[TO DO] Write out again, word for word, the entries below from the line with "Click the EIP register value" through the end of the entries, both included. Leave the pictures out.

Begin SOURCE RECORDS

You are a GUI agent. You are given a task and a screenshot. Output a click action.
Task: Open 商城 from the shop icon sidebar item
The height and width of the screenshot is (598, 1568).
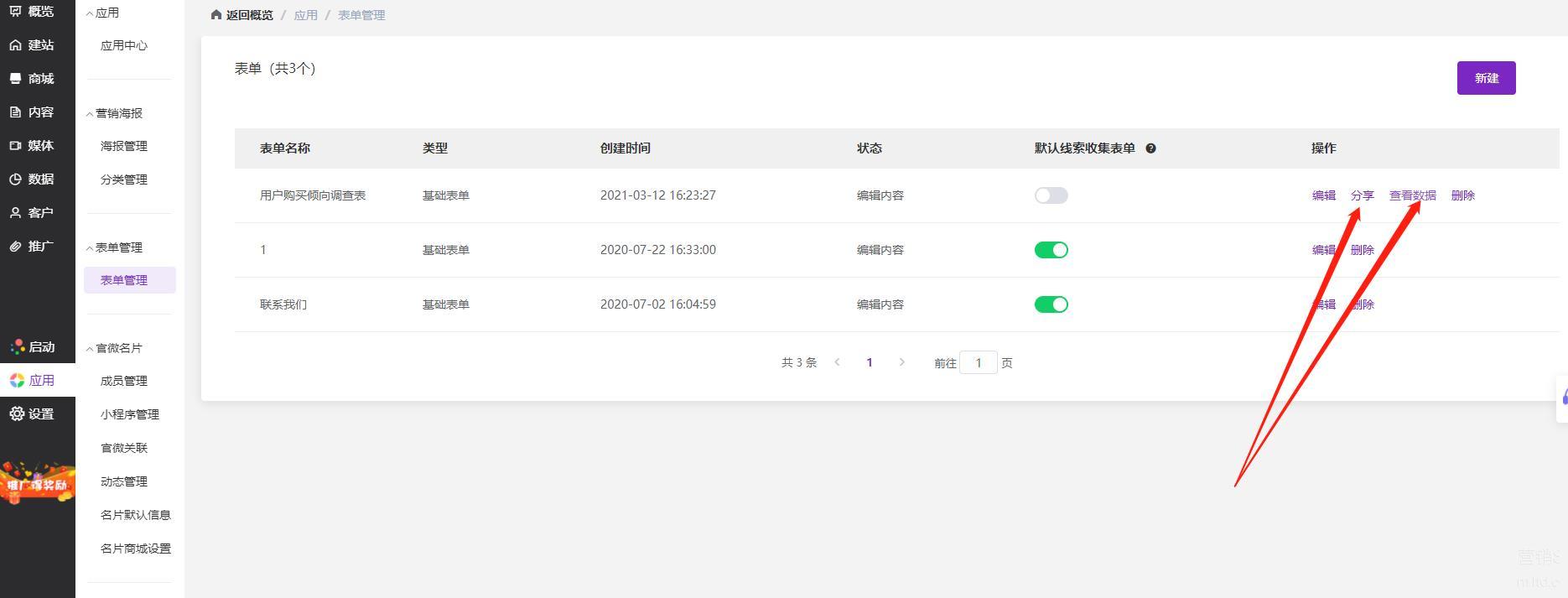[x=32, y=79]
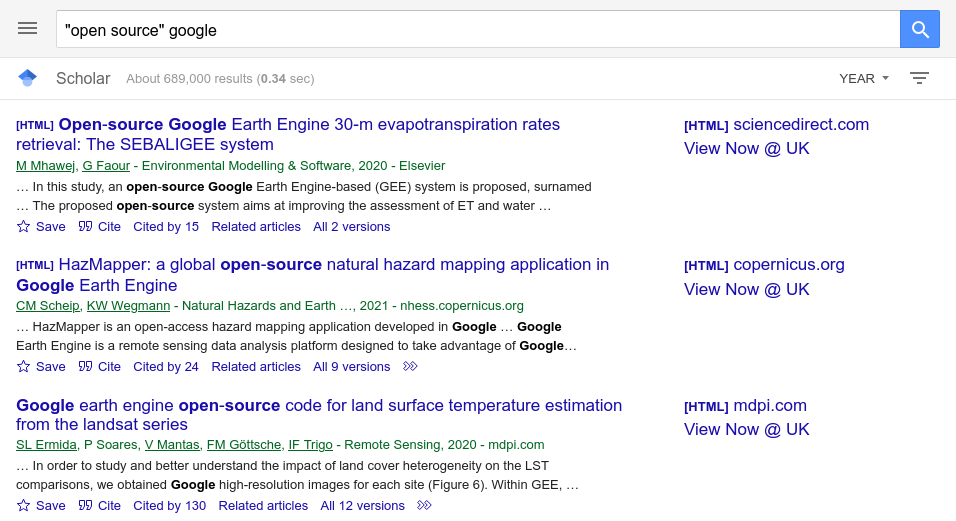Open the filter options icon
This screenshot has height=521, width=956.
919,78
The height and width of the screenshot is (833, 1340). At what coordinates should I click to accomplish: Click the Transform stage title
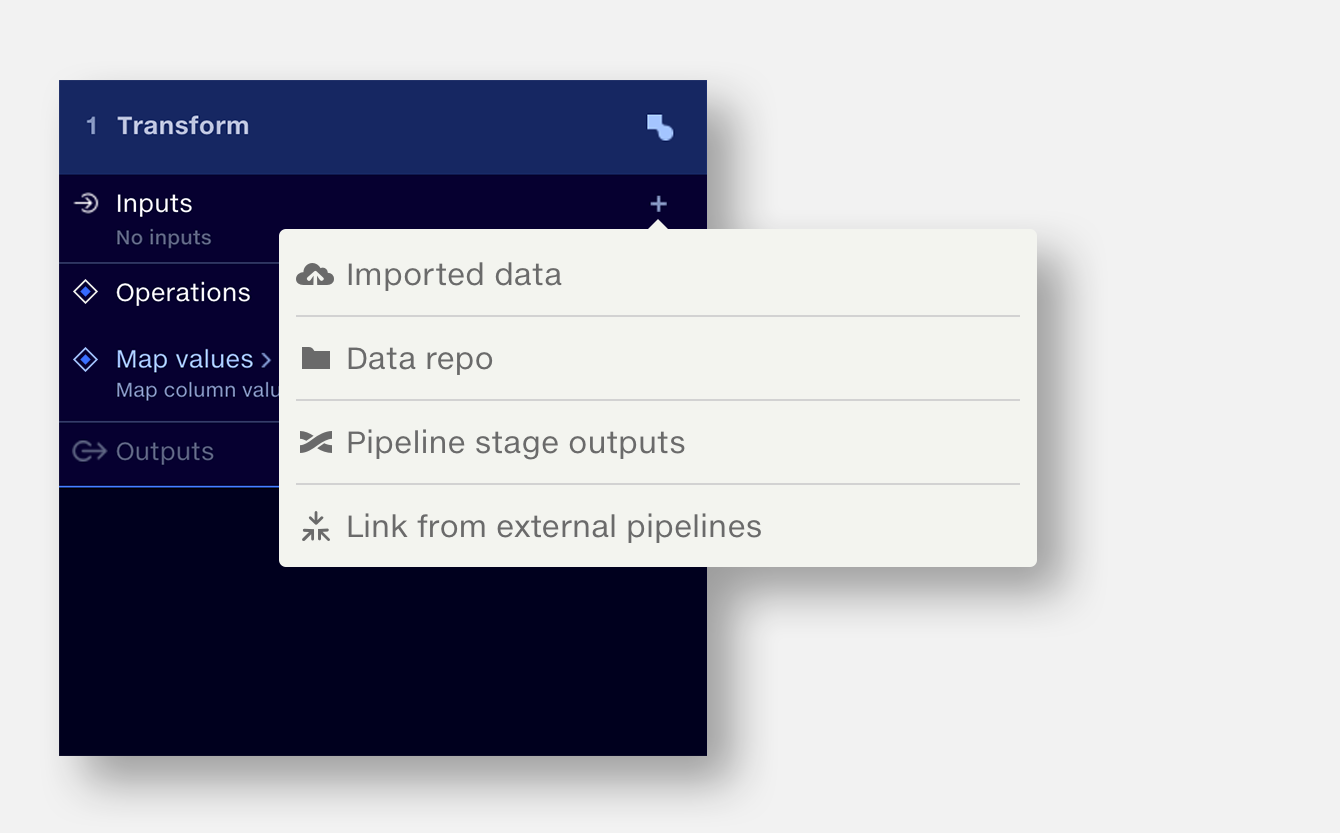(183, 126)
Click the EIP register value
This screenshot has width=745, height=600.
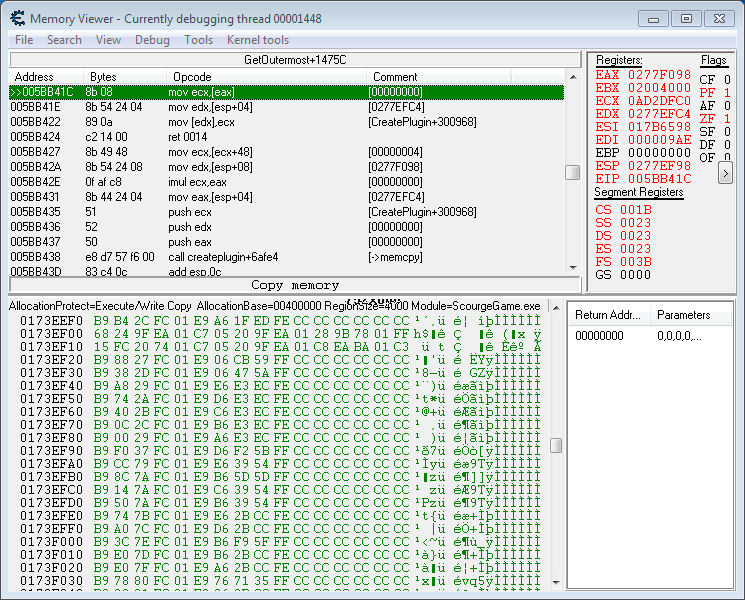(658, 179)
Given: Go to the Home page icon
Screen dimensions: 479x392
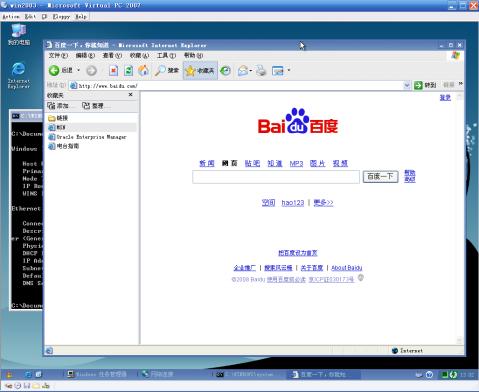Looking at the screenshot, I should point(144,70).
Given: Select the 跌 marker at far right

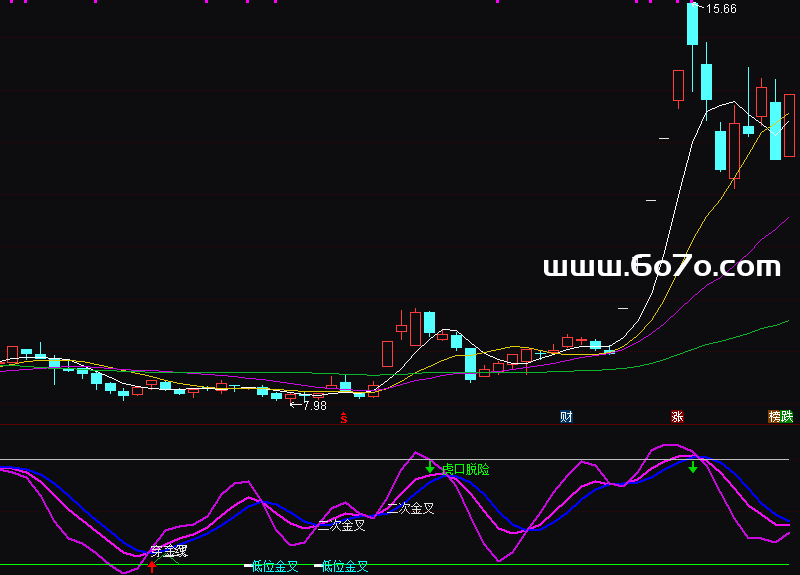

End SOURCE RECORDS

[TASK RESPONSE]
Click the EIP register value
This screenshot has width=745, height=600.
(658, 179)
Given: Go to the Home page icon
Screen dimensions: 479x392
Looking at the screenshot, I should point(144,70).
Given: Select the 跌 marker at far right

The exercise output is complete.